It was cold for reminiscing, but I didn’t want to let him down too abruptly. “That was a… certain amount of time ago,” I said. “And a little farther downtown.”
Oona went on affixing posters wherever she could, her breath billowing steam as she warmed herself with the effort, her scrappy winding dance with the dispenser making her resemble a kind of bat in her black layers and loose hair. I felt I should take her example, but it seemed to me the bear-only version, which was what I carried, when bound to a lamppost looked far too much like a “lost dog” flyer, only one lacking a phone number and the promise of a reward.

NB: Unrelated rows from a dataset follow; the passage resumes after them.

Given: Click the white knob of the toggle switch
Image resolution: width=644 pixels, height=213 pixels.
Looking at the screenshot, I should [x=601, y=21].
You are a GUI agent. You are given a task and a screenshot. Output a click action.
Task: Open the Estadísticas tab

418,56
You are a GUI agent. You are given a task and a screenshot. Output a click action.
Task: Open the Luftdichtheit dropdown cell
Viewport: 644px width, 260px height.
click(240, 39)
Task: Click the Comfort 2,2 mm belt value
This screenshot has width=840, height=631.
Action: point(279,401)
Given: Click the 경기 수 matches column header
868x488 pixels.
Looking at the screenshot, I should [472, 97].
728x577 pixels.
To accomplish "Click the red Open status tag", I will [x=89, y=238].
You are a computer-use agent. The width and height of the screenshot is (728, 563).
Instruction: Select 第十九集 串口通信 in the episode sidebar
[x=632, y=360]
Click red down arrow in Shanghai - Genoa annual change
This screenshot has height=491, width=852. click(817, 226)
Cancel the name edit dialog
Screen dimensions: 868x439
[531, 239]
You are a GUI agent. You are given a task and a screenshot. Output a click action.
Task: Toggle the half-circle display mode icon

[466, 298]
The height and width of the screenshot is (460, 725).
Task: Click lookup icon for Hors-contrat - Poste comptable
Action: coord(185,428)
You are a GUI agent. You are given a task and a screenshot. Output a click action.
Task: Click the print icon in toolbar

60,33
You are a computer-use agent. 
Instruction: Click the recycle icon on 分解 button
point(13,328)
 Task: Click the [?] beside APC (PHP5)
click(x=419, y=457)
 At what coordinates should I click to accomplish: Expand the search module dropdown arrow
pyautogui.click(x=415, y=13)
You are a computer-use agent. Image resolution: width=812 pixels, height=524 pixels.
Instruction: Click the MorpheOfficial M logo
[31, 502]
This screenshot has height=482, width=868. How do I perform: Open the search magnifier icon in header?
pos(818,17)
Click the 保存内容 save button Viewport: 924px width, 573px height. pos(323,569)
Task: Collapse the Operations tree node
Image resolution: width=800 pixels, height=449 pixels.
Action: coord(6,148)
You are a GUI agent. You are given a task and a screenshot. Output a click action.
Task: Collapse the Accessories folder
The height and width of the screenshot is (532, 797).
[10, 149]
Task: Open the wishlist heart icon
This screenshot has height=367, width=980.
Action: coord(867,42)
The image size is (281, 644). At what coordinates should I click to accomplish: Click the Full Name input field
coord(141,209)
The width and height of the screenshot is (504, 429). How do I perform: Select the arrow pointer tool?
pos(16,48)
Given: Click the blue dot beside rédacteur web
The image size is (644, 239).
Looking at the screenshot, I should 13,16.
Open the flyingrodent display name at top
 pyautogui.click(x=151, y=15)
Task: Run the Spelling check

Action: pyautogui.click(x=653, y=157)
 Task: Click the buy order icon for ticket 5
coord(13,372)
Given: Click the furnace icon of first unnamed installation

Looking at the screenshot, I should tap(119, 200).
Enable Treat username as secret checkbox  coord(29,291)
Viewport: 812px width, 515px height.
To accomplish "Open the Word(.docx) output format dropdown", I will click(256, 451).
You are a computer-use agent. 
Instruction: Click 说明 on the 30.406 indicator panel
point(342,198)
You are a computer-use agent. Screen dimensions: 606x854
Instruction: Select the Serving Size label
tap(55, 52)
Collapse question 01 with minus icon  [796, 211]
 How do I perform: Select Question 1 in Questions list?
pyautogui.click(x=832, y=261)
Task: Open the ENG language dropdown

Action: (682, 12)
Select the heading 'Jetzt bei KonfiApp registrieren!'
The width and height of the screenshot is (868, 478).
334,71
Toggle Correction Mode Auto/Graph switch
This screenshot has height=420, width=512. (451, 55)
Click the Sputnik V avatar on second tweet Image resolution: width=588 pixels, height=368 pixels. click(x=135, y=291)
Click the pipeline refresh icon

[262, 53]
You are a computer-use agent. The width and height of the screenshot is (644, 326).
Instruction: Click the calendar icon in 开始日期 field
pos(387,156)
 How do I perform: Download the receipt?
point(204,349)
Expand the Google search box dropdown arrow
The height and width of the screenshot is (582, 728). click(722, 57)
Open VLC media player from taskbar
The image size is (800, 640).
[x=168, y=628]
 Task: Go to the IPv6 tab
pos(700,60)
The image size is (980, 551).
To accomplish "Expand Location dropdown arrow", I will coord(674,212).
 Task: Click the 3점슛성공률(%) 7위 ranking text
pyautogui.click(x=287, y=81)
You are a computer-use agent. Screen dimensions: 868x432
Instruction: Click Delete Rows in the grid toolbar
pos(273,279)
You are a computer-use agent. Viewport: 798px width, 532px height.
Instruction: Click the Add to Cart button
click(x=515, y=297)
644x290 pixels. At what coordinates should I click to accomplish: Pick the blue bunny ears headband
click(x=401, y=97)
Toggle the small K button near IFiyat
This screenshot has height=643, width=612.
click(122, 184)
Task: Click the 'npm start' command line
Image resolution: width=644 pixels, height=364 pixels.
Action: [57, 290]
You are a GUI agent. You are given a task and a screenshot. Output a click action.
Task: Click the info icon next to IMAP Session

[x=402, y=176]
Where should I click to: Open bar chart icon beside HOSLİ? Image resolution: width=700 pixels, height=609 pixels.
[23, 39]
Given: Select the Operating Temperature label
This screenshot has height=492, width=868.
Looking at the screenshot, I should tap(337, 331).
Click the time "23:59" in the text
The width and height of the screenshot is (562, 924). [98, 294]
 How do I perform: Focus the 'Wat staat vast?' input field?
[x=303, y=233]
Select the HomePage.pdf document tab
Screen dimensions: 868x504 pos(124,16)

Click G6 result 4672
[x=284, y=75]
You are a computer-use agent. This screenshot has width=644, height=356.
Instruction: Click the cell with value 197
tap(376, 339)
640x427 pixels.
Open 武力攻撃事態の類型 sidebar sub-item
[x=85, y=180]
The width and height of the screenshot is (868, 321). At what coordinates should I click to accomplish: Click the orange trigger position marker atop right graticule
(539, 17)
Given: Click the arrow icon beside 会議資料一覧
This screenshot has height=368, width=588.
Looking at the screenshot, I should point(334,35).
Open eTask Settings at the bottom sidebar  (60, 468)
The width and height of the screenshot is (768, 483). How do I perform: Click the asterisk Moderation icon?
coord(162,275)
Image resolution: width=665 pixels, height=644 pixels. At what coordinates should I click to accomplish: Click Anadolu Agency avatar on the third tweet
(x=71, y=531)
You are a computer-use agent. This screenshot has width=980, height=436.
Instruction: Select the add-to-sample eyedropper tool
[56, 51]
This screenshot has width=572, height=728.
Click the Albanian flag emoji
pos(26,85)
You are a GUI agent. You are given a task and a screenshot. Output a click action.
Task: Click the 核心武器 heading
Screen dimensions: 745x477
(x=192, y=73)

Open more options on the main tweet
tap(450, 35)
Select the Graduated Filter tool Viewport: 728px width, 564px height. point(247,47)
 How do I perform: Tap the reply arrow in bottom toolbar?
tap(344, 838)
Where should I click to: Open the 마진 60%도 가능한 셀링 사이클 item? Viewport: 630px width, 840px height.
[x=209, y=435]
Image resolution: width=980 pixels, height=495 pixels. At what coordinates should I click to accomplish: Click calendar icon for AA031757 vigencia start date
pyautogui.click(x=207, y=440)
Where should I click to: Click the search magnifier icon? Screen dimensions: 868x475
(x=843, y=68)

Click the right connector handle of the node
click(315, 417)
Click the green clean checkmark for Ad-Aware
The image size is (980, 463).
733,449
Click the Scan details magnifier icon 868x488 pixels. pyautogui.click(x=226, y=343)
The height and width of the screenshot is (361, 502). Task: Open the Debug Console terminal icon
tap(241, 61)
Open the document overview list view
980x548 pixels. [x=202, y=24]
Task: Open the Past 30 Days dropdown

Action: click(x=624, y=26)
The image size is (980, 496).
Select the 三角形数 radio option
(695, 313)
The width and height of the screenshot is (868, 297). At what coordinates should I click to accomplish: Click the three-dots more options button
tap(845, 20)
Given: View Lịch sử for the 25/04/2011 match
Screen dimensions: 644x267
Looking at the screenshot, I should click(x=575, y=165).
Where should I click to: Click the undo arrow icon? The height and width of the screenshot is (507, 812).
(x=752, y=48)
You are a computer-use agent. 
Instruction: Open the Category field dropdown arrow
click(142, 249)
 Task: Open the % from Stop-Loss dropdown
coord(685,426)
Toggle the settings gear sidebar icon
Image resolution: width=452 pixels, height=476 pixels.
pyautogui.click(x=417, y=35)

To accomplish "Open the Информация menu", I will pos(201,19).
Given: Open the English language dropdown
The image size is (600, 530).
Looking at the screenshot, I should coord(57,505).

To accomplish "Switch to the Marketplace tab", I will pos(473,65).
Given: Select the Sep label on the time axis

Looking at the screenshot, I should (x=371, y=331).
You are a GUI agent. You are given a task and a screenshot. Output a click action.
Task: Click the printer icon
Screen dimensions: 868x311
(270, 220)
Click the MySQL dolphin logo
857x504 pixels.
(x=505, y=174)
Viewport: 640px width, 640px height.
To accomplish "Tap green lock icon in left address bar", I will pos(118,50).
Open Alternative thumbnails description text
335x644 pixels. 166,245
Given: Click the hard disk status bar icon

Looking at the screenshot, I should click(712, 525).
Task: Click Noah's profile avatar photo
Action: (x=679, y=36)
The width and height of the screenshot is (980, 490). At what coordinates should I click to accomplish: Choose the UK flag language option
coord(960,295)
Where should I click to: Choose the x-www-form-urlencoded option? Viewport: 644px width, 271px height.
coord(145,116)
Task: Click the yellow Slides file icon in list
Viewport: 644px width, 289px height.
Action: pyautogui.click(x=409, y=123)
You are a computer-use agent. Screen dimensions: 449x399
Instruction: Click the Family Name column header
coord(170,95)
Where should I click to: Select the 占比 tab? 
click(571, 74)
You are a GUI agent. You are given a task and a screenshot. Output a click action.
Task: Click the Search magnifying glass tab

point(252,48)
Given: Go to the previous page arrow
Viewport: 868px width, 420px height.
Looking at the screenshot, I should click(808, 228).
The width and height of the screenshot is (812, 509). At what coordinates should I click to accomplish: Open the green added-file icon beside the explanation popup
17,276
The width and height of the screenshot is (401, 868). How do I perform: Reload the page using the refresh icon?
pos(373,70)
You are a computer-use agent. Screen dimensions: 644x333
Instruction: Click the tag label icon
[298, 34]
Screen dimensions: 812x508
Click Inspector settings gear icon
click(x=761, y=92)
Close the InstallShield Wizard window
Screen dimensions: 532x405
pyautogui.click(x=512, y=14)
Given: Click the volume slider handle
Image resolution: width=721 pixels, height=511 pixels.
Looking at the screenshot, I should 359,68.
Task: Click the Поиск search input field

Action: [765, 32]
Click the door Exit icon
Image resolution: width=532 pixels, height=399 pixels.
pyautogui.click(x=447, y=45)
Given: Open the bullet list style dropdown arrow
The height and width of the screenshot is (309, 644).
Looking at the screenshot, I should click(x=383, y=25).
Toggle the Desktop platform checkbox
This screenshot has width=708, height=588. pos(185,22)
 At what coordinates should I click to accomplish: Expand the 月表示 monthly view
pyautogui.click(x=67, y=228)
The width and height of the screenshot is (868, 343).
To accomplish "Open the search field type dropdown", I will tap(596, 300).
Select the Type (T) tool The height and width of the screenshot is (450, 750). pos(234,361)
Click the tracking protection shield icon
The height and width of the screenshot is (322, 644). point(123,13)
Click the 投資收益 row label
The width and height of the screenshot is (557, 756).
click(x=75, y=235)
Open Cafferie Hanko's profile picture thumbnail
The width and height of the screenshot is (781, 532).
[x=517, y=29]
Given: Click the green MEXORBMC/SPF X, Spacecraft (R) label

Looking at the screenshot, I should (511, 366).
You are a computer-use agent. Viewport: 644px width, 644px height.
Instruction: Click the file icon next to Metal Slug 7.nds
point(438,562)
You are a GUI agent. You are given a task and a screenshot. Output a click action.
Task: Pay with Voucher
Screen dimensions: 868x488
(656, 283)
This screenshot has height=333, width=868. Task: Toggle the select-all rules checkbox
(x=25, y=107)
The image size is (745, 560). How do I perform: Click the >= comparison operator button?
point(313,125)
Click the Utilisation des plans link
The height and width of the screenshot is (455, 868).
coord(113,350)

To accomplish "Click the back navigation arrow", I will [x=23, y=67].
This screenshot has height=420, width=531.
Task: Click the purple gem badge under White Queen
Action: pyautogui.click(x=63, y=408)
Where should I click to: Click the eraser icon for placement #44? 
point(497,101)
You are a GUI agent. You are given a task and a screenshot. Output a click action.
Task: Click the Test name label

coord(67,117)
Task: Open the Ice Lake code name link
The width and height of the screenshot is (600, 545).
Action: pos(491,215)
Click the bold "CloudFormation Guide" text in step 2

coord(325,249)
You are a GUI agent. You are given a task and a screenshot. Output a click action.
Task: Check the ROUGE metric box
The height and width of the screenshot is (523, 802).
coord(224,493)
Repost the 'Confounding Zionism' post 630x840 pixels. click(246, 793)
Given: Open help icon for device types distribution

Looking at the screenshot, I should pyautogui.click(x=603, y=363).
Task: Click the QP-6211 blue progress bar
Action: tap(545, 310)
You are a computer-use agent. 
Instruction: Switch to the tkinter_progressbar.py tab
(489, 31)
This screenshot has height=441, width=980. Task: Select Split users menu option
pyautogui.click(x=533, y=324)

“This way-” Perkus whisked us from block to block, searching, I think, for the door into 1988 or thereabouts. In lieu of this we slapped a desultory photocopy on a bus shelter or two, always lowering heads guiltily at the sight of passersby, ordinary Manhattanites whom I couldn’t keep from suspecting we’d typically meet at book parties or gallery openings-me and Oona, that is. But tonight we were enveloped in Perkus’s cloak of banditry. We should have been smoking cheroots and sporting eye patches. Whatever reputation Perkus might have once conjured for himself by his vigilante dissertations, these present scraps of visual noise couldn’t have been more meaningless on these walls if they’d been gum wrappers. The meaning resided in our gesture, silly as it was. Or there was no meaning. I began stuffing our posters into trash cans when the others weren’t looking. I would have liked to set them afire to warm our hands, but I suspected that might have finally drawn some quality-of-life-enforcement attention.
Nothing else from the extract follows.